Rabbimiz bağışlamanı (dileriz). Varış ancak Sanadır" dediler.” Bakara
/285)
“Eğer seni yalanlarlarsa, senden önce apaçık belgeler,
Zeburlar ve aydınlık kitapla gelen elçileri de yalanlamışlardır.” Al-i İmran
/184)
Allah Kur’an’da peygamberini hakem olarak tayin ediyorsa
tayin edilenin hükmüne itiraz tayin edene de itirazdır:
“Eğer o meseleyi
peygambere ve müminlerden ihtisas sahibi kimselere havale etselerdi, elbette o
kimselerden hüküm çıkarmaya ehliyetli olanlar işin doğrusunu bilirlerdi.”
(Nisâ, 4/ 83)
“Her kim de hidayet
yolu kendisine iyice belli olduktan sonra, Resûlullah’a muhalefet eder ve
müminlerin yolundan başka bir yola tâbi olursa, Biz onu döndüğü yolda
bırakırız. Fakat ahirette kendisini cehenneme koyarız. Orası ne fena bir varış
yeridir!” (Nisa, 4/115)
“Allah ve Resûlü,
herhangi bir meselede hüküm bildirdikten sonra, artık inanmış bir erkek ve
kadının, o işi kendi isteklerine göre seçme hakkı yoktur. Kim Allah'a ve
Resulüne karşı gelirse, apaçık bir sapıklığa düşmüş olur.” (Ahzab, 33/36)
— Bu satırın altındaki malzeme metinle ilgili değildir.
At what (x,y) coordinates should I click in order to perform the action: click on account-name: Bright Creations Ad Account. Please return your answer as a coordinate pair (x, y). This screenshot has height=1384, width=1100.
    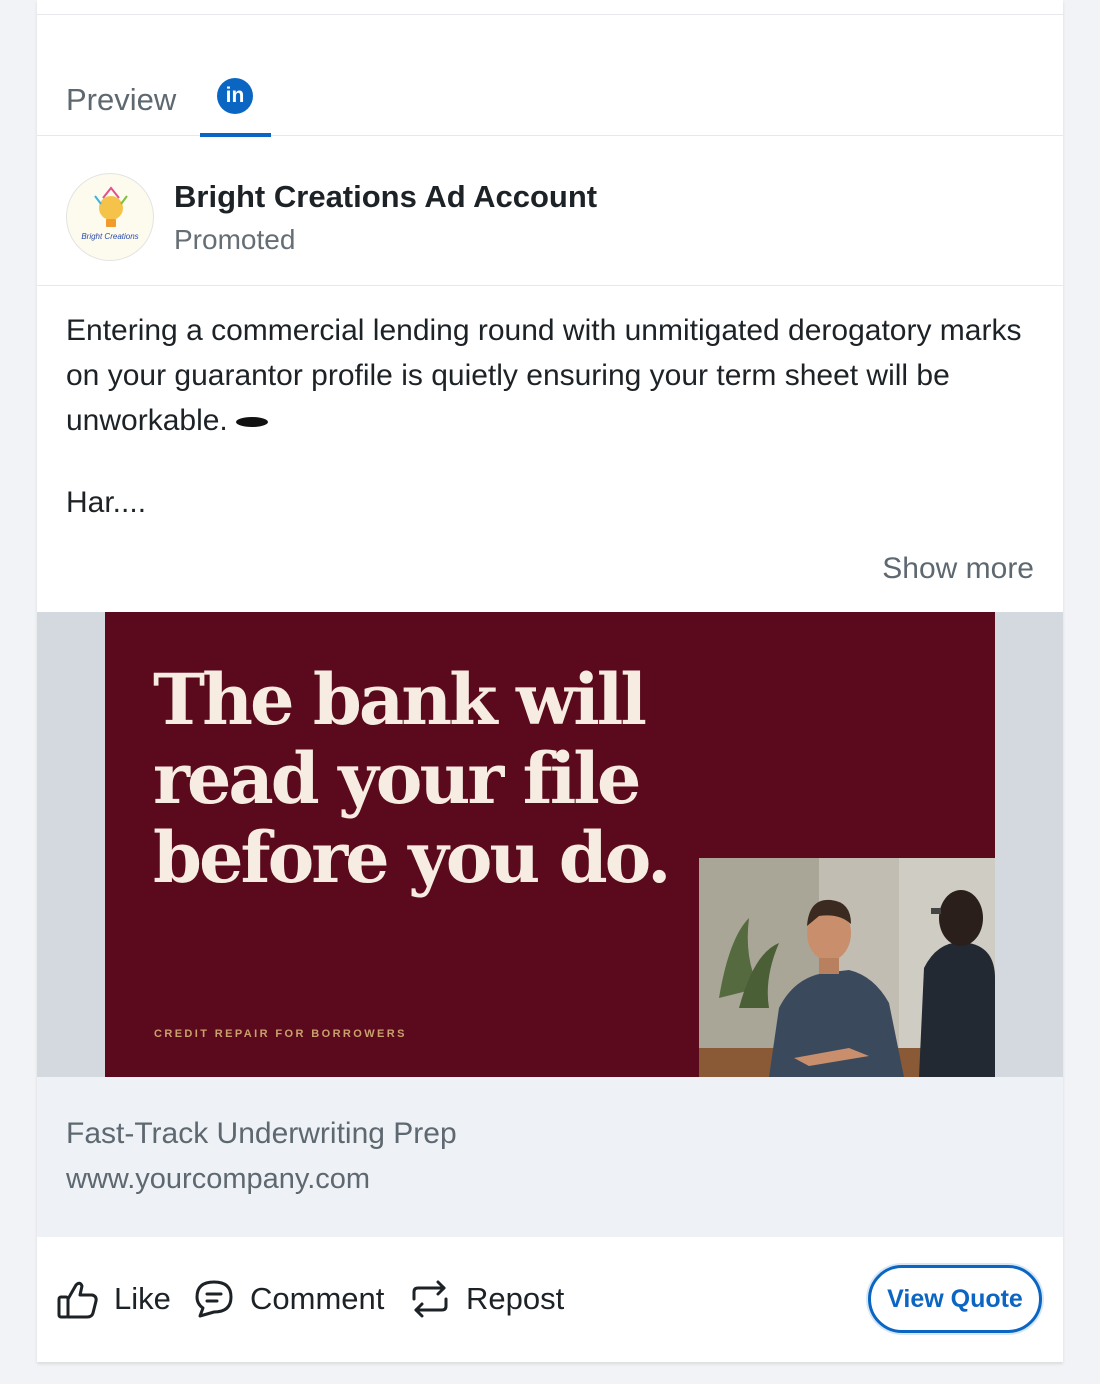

Kur’an da hiçbir ayet diğeriyle çelişmez. Yorumcular,
mealciler tefsirciler, eğer bir ayetin anlamındaki sırrı kavrayamaz ise mutlaka
bütünlük içinde kendisiyle çelişir, eliyle çukura düşer. Anlayanlar anlarlar!
Anlayamayanlar da o çukura düşmekten kurtulamazlar.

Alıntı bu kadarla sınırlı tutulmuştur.